#### [Exercise brief]
Find the word "agent" in the listing. Copy out each line where it occurs.

#### [Data to process]
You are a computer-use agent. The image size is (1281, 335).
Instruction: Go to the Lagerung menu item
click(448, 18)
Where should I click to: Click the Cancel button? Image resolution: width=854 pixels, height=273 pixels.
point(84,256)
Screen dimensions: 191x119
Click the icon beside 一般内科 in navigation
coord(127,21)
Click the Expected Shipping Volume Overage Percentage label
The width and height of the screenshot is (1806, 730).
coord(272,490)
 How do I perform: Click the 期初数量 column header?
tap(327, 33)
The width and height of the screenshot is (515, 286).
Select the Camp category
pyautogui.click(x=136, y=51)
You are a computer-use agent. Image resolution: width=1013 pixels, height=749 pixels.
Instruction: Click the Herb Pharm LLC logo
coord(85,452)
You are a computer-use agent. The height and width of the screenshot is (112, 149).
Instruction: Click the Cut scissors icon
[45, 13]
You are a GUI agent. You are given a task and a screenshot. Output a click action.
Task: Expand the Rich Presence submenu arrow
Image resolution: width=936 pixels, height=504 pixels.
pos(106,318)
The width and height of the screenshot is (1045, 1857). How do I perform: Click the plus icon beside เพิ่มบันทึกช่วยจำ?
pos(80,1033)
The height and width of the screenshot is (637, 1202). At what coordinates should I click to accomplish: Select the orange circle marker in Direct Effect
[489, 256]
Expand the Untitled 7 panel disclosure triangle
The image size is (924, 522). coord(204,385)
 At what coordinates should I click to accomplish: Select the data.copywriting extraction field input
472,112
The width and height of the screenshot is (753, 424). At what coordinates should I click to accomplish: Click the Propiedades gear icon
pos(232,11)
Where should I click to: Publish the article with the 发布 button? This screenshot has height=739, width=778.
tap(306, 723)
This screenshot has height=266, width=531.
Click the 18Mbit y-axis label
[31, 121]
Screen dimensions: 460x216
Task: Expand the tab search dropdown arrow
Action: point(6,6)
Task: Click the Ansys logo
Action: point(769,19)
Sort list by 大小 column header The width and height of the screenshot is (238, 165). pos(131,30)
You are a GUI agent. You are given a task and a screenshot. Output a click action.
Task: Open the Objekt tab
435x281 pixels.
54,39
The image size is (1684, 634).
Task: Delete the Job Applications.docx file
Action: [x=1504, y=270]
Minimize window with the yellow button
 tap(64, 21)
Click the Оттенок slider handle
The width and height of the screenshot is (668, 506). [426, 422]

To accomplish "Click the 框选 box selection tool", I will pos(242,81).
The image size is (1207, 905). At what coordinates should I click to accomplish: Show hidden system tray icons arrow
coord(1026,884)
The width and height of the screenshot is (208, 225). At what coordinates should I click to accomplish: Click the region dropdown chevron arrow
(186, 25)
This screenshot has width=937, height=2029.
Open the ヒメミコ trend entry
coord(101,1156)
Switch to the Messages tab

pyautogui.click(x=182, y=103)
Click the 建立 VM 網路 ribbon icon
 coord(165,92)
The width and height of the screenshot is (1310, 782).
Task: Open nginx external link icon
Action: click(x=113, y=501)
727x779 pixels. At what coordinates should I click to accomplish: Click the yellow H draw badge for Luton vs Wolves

#### [Answer to the exercise]
You are a computer-use agent. The image size is (1281, 335).
You are a computer-use agent. Image resolution: width=1013 pixels, height=749 pixels.
You are a computer-use agent. The height and width of the screenshot is (112, 149).
You are a GUI agent. You are given a task and a screenshot. Output a click action.
You are a GUI agent. You are given a task and a screenshot. Output a click action.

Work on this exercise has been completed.